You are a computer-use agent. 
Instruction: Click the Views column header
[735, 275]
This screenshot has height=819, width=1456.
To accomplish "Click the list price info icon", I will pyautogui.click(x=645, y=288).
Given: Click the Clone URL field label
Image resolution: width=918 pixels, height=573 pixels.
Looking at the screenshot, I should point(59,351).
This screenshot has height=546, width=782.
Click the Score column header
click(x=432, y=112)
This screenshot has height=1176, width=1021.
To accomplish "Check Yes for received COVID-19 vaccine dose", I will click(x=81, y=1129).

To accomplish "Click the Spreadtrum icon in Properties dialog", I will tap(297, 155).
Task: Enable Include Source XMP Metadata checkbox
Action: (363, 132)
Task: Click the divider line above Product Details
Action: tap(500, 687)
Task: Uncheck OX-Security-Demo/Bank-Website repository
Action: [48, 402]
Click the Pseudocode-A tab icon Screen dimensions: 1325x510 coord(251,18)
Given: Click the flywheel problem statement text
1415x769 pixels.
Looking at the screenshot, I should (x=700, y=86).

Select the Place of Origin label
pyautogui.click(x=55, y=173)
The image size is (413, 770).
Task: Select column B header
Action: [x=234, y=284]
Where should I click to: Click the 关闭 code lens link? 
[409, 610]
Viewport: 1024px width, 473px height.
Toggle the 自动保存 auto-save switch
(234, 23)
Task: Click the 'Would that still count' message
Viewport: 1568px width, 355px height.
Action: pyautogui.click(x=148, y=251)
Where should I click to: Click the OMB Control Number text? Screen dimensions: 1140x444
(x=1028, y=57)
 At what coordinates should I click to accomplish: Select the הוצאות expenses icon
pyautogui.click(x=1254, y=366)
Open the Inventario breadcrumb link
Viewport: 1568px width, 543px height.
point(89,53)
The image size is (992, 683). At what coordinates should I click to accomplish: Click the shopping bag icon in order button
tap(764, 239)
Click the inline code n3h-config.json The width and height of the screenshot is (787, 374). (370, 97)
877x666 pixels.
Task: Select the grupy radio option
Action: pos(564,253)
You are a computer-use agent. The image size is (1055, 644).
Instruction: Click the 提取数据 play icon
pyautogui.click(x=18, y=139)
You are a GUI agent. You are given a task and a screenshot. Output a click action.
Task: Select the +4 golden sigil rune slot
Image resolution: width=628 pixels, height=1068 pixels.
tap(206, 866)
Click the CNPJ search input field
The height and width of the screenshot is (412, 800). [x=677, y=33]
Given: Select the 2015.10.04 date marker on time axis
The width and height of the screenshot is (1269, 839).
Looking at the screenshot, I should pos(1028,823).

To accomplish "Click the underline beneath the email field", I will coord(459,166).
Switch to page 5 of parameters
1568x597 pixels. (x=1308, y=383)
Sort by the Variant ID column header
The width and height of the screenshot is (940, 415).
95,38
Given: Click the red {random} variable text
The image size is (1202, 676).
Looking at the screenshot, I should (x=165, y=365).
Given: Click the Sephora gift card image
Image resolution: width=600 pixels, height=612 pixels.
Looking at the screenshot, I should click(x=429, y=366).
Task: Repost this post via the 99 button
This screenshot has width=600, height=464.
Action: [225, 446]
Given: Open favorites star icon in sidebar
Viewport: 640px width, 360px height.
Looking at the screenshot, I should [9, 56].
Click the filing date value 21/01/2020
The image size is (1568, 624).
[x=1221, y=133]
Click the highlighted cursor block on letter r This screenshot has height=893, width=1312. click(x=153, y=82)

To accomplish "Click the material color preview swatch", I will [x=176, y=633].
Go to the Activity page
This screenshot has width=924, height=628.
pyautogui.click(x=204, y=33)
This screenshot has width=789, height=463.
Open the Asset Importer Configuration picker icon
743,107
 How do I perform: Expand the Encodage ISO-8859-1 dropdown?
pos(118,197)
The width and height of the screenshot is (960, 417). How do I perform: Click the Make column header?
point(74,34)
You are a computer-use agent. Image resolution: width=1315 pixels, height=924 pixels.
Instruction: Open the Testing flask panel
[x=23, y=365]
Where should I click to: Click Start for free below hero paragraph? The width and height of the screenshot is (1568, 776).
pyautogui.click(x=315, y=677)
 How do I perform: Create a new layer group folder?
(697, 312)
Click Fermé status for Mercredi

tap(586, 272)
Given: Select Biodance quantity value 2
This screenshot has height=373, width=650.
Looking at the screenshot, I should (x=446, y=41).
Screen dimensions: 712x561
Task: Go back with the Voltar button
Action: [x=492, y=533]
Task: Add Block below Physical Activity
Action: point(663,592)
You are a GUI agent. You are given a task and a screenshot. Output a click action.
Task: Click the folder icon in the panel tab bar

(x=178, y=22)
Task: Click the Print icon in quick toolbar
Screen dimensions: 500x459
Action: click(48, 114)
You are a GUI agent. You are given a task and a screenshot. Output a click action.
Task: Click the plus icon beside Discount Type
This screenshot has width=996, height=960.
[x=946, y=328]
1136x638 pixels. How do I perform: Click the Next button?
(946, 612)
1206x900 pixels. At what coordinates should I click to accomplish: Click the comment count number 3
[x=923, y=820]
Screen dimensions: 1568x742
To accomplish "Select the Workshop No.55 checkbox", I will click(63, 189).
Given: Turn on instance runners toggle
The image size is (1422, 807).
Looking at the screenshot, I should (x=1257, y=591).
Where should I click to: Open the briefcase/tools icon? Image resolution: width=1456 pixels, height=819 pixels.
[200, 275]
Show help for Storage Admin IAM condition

- _Exercise_: Every line holding the word "computer" should be copied out of the material.

- _Response_:
You are a computer-use agent. 
You are a computer-use agent. The image size is (1055, 644).
You are a computer-use agent. Image resolution: width=1315 pixels, height=924 pixels.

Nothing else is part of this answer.